[compiler-rt] [ASan] Prevent ASan/LSan deadlock by preloading modules before error reporting (PR #131756)

Wed Apr 2 02:03:39 PDT 2025

Camsyn wrote:

### Proposed Fixes for ASan-LSan Deadlock Issue  
After analyzing the ASan/LSan code and commit history, I confirm that concurrent error reporting from different threads should not be considered (it has already been handled by `ScopedErrorReportLock`). Below are the potential solutions (to my knowledge) :

---

#### **1. Maintain Current Patch (Incomplete)**  
- **Approach**: Keep the existing patch to preload modules in ASan, avoiding holding Lock A (libdl) under Lock B (ASan thread lock).  
- **Risk**: If other threads modify the module list via `dlopen`/`dlclose` during this window, the patch may regress to the original deadlock scenario. While rare (due to the low probability of overlapping LSan checks and ASan reports + module updates), this is not a complete fix.  
  - **Supplemental Idea**: Add synchronization to make `dlopen`/`dlclose` wait until error reports complete before updating module lists.  
  - **Rationale**: Error reports depend on module list, and the "buggy" module triggering the report should logically exist stably before the report.  Should the module list be frozen during error reporting?

---

#### **2. Revert LSan Lock Order (Incomplete)**  
- **Approach**: Move LSan's acquisition of Lock B (thread lock) *before* `dl_iterate_phdr` (Lock A).
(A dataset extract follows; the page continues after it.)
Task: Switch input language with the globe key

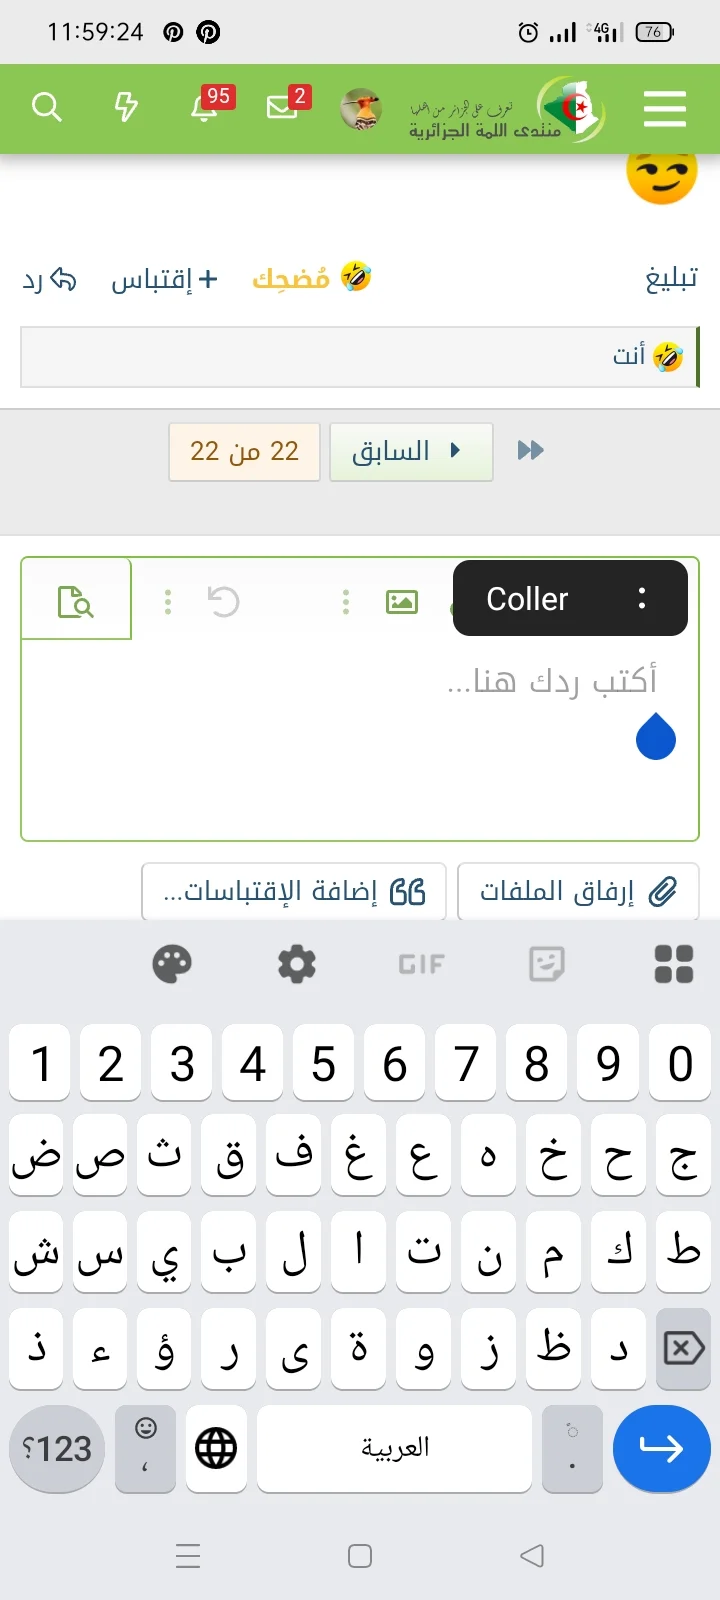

Historically, LSan acquired Lock B before `dl_iterate_phdr`, but commit f1b6bd4 moved it inside `dl_iterate_phdr` to handle potential `malloc` calls during iteration.  
- **Key Question**: Since ASan does not hold the allocator lock during error reporting, could reverting Lock B acquisition to pre-`dl_iterate_phdr` resolve the deadlock?  
- **Risk**: Thread creation within `dl_iterate_phdr` (now holding Lock B) might reintroduce deadlocks similar to those addressed in `f1b6bd4`.  

---

#### **3. Align ASan with LSan (Complete)**  
- **Approach**: Make ASan acquire Lock A (via `dl_iterate_phdr`) before error reporting, mirroring LSan's lock order.  
- **Challenge**: Requires modifying numerous `ReportXXXX` functions to explicitly handle Lock A, which may introduce code bloat and maintenance overhead. 
- **Tradeoff**: Ensures consistent lock hierarchy (A→B) but complicates ASan's reporting logic.  

---

#### **4. Leverage `ScopedErrorReportLock` for LSan (Complete)**  
- **Approach**: Have LSan perform `dl_iterate_phdr` while holding `ScopedErrorReportLock`, preventing concurrent ASan error reports.  
- **Consideration**: While LSan leak checks do not inherently require error reporting locks, this would enforce mutual exclusion between leak scans and ASan reports.  
- **Open Question**: Is it appropriate to tie leak-check synchronization to error reporting locks? 

---

### Key Tradeoffs  
| Solution            | Completeness | Risk                             | Code Impact |
| ------------------- | ------------ | -------------------------------- | ----------- |
| 1                   | Partial      | Regression risk                  | Low         |
| 1 (with supplement) | Full         | Code changes in `sanitizer_common` | Moderate    |
| 2                   | Partial      | New deadlock scenarios           | Moderate    |
| 3                   | Full         | High maintenance cost            | High        |
| 4                   | Full         | Logical coupling concerns        | Low         |

---

Which fix should we choose or are there any other suggestions?

https://github.com/llvm/llvm-project/pull/131756